Stipe isn’t quite old enough to have lived through The Velvet Underground to soundtrack his adolescence, but once they infected his life, the pioneering group continued to play a crucial role up until this day. They have been everpresent throughout his existence and a perfect accompaniment for the former R.E.M. singer on his victories and losses.
His love of bands who emerged from the historic CBGBs scene in New York City alerted Stipe to The Velvet Underground, and his interest piqued in the group when suddenly all of his heroes named them as being the torchbearers to their sound.
“It was my first discovery of the Velvets, when all the CBGB bands namechecked their heroes,” Stipe revealed following Reed’s death in 2013. He continued, “I went looking, and I found Loaded and 1969: The Velvet Underground Live in the 8-track cutout bins of Grandpa’s Hardware store in Cahokia Mounds, Illinois.”
From the moment he bought those pair of records, it finally clicked why The Velvets were the glue that meshed all of his favourite bands together.

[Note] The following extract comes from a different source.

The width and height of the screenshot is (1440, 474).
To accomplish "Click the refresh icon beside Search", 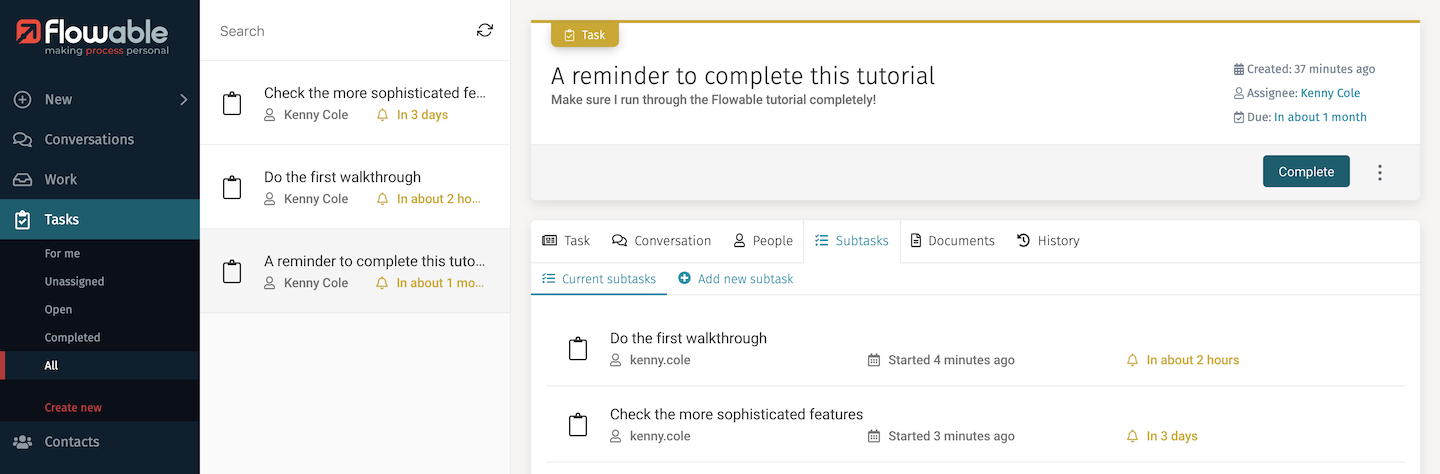I will click(x=485, y=31).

The only shame for Stipe was that The Velvet Underground had ceased to exist years prior, and watching them live was out of the equation. Instead, he headed to watch Lou Reed, who provided him with a night that he’s never forgotten.
“My first Lou show was at the Fox Theater in St. Louis, in 1977, where he opened the set with two songs, stopped and shouted something offstage, pointed to the monitors, and did a third song,” he revealed. “Halfway through that song, he stopped, pointed to the monitors again, and gestured for someone stage right to join him centre stage.

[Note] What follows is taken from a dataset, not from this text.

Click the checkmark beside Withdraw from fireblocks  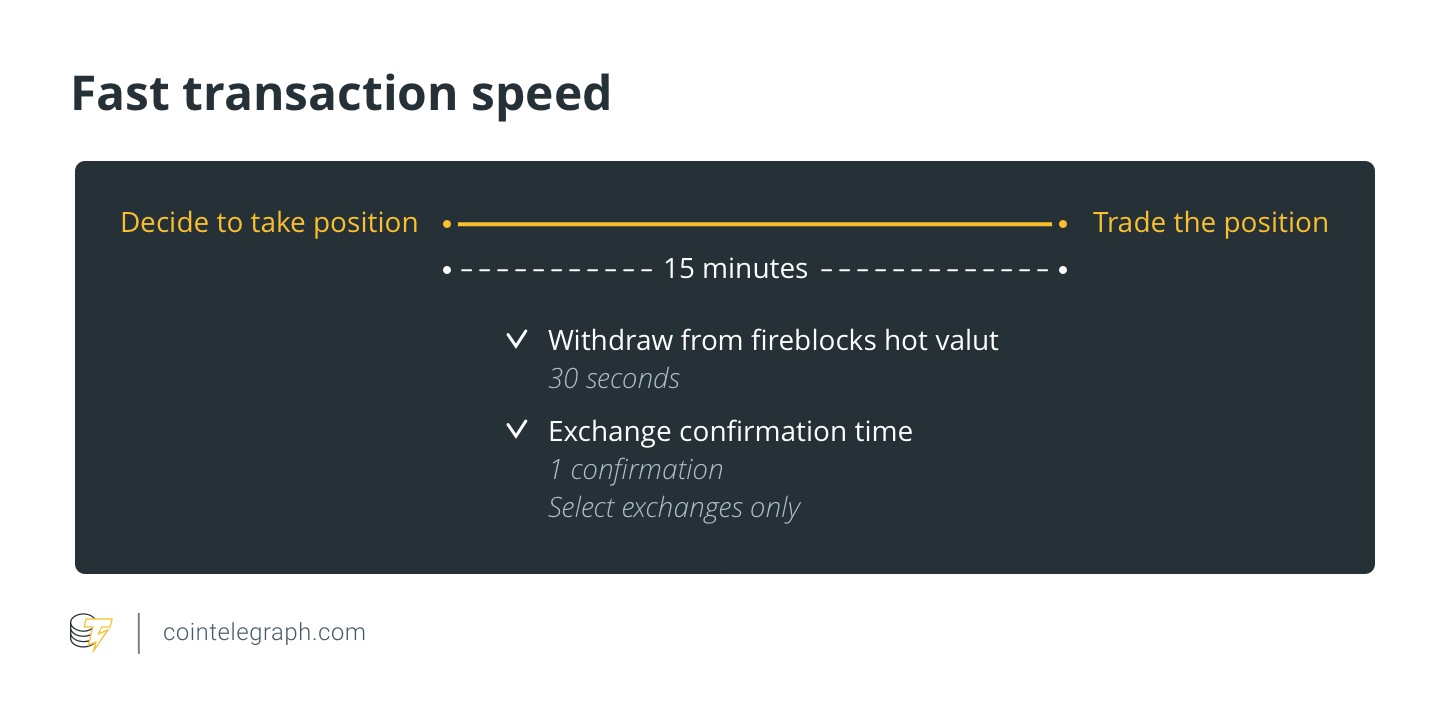[516, 340]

“The monitor guy walked out, Lou pointed at the monitors again–turned and clocked the guy–kicked the monitors into the orchestra pit, and stormed offstage. That was the end of the show. Ok, wow. I was 17, wide-eyed, wowed.”
17 is an age where everything is changing, and that show could not have arrived at a more critical time in Stipe’s life. Ever since he caught Reed in action, his music cemented itself as one of the few constants in his life, and they even chalked up a budding friendship after R.E.M. rose to fame.
“For 37 years, I followed him, in many ways–not the least being his influence on my own trajectory in music,” Stipe’s eulogy continued. “The last time I saw Lou, I complimented him on a searing version of a blues song and one of his new songs that he had just performed live here in N.Y.C. His energy and performance had brought me to tears. He wore a beautiful leather jacket that he didn’t take off.”
Stipe emotionally concluded, “He hugged me, as he now did quite often; and he didn’t let go for a very long time. To my favourite curmudgeon, grump, genius, icon, pal. We and I will miss you very, very much.”
Reed is a ubiquitous name that every musician worth their salt holds in the utmost esteem, and if they don’t have anything but transcendent words to offer about him, then they aren’t worth your time.
We all know that The Velvets never sold out Shea Stadium or caused pandemonium during their initial tenure together. Still, almost every album in your record collection has been influenced to a degree by them, and Reed’s magical musical fingers are impossible to ignore.